Armenian Prime Minister Nikol Pashinyan said more than one hundred Armenian soldiers have been killed in border clashes while Azerbaijan says fifty of its own troops have also been killed in the fighting. Both sides blame the other.
It is the latest in a series of long-running conflicts fought between the two former Soviet republics over the disputed Nagorno-Karabakh region.
Armenia and Azerbaijan blame each other
Russia and the US have each called for peace between the two countries.
Speaking to his country’s parliament, Pashinyan accused Azeri troops of occupying ten square kilometers (four square miles) of Armenian territory this week and said he had now turned to Russia for military assistance—a long-time ally of Armenia.

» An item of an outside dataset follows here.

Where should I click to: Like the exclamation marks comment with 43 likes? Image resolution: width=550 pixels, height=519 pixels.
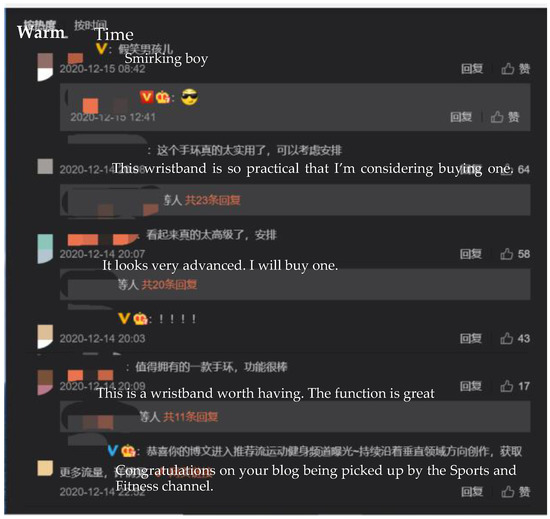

Azerbaijan denies the Armenian account of this week’s events, including reports that it fired upon vehicles belonging to Russia’s FSB security services stationed inside Armenia.
Instead, Azerbaijan claims its neighbor started the conflict by shelling military targets within its own district of Kalbacar.

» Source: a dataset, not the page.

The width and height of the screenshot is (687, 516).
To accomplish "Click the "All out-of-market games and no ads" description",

“Our units are taking the necessary response measures,” Azerbaijan’s defense ministry said, according to Reuters.
The fighting is the deadliest to break out between the two neighbors in two years.
International leaders are intensifying diplomatic efforts to prevent it from escalating into an even deadlier war, as has happened with previous skirmishes in the past.
Greece calls for de-escalation, Turkey sides with Azerbaijan
Greece, a traditional friend of Armenia, has called for an immediate de-escalation of the conflict.
“We express our deep concern over the recent hostilities at the Armenian-Azeri border, which resulted in the death of several people,” a statement by the Foreign Ministry reads. “We call for an immediate de-escalation and reiterate Greece’s position that the sovereignty and territorial integrity of all states should be upheld.”
Many Greek social media users condemned what they describe as the “sitting on the fence” approach by Athens.
They point out that the press release by the Foreign Ministry has failed to express explicit support for the Armenian people with whom Greeks have had very close, historical ties over many centuries.
Congressman Gus Bilirakis called on the US to cut Azerbaijan off from American aid.
Armenia’s recent violations of the 2020 peace deal resulting in new border tensions with Azerbaijan are “unacceptable,” the Turkish President said Wednesday, reiterating Ankara’s support for Azerbaijan.
Speaking in Ankara, Recep Tayyip Erdogan called on Armenia to step back and warned that Yerevan will “face the consequences for its aggressive attitude.”